■ **Exercise details**:
Reproduce the entries that follow exactly, dropping each image.

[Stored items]
*** Begin section ***
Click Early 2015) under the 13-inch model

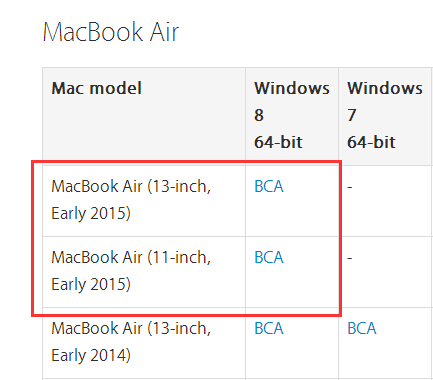[91, 213]
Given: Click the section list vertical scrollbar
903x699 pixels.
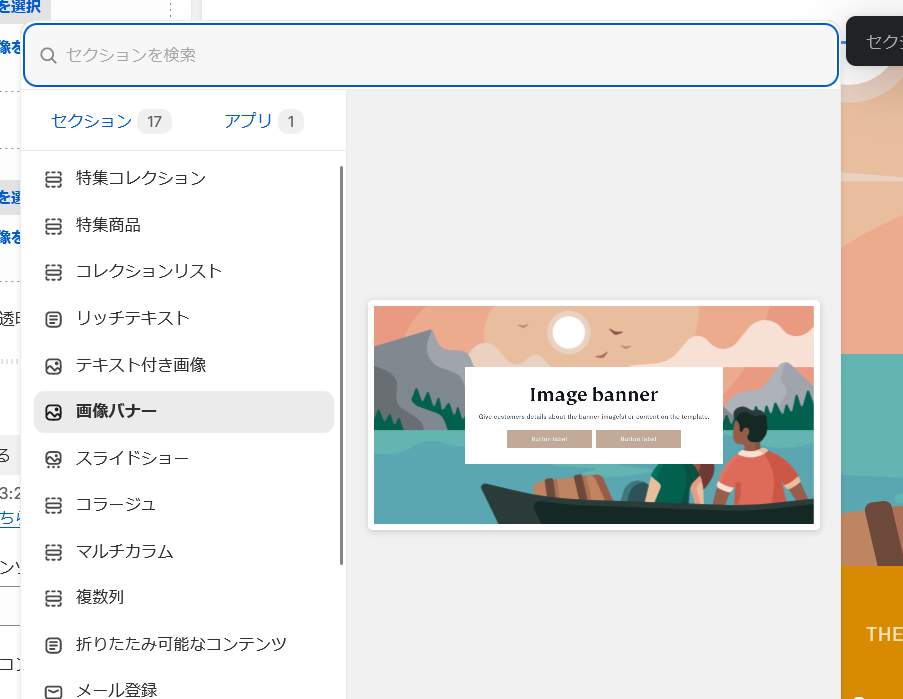Looking at the screenshot, I should tap(342, 365).
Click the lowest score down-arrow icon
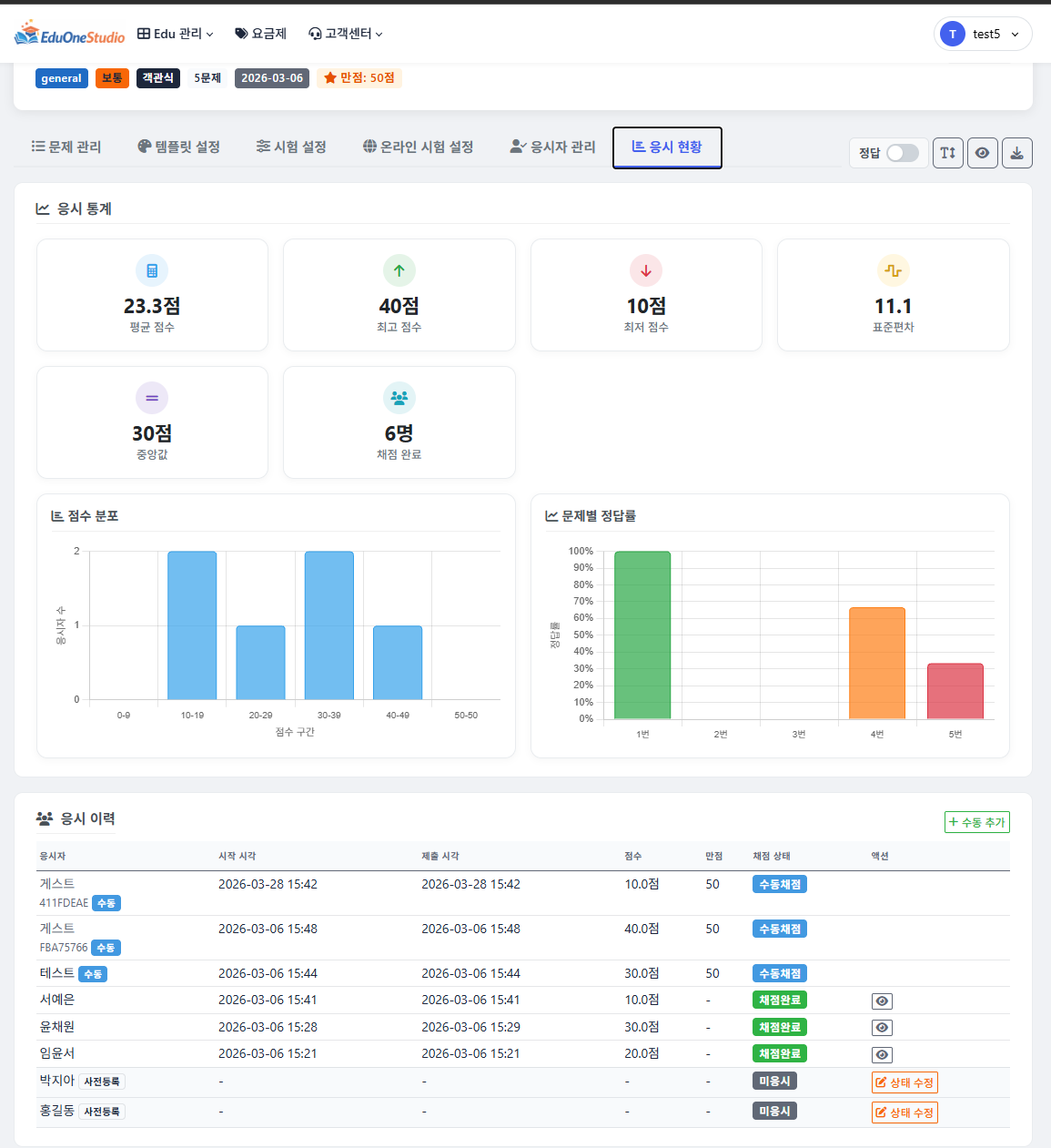 646,270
*** End section ***
■ **The completed task**:
Click Early 2015) under the 13-inch model

[91, 213]
Given: Click the section list vertical scrollbar
903x699 pixels.
Looking at the screenshot, I should tap(342, 365).
Click the lowest score down-arrow icon
 646,270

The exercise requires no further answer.